Until the operation begins, the anesthesiologist has the right and the duty to refuse to participate in the surgery if the risks of anesthesia outweigh the benefits of the surgery. Once the operation begins, the anesthesiologist still retains the duty to ask that the surgery be stopped, but there is little that can be done if the surgeon refuses. The anesthesiologist cannot abandon the patient once the operation has begun.

The surgeon is entitled to rely on the anesthesiologist's expertise in determining if the patient is a candidate for anesthesia. Surgeons should demand that the anesthesiologist interview and examine the patient before the patient has been premedicated for surgery.
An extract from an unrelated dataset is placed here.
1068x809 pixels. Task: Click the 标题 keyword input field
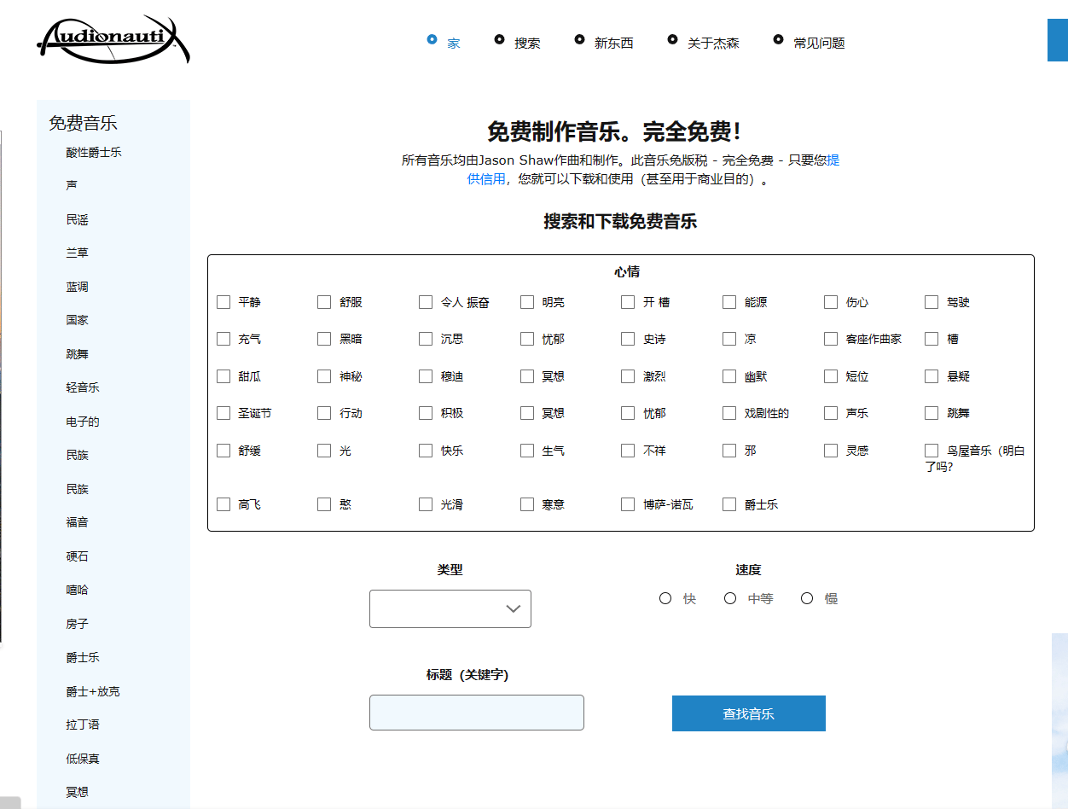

The increasingly common practice of skipping the independent anesthesia evaluation is legally indefensible. The surgeon should make sure that the anesthesia note is written before the surgery begins.

Surgeons should also be careful that an anesthesiologist performs the preanesthesia evaluation. A surgeon may not legally rely on a nurse's evaluation of a patient's medical condition; if the patient is not a candidate for anesthesia, the surgeon will be liable unless the determination of fitness was made by a properly qualified physician. If the CRNA evaluating the patient is ostensibly supervised by an anesthesiologist, then the anesthesiologist must countersign the anesthesia note before surgery.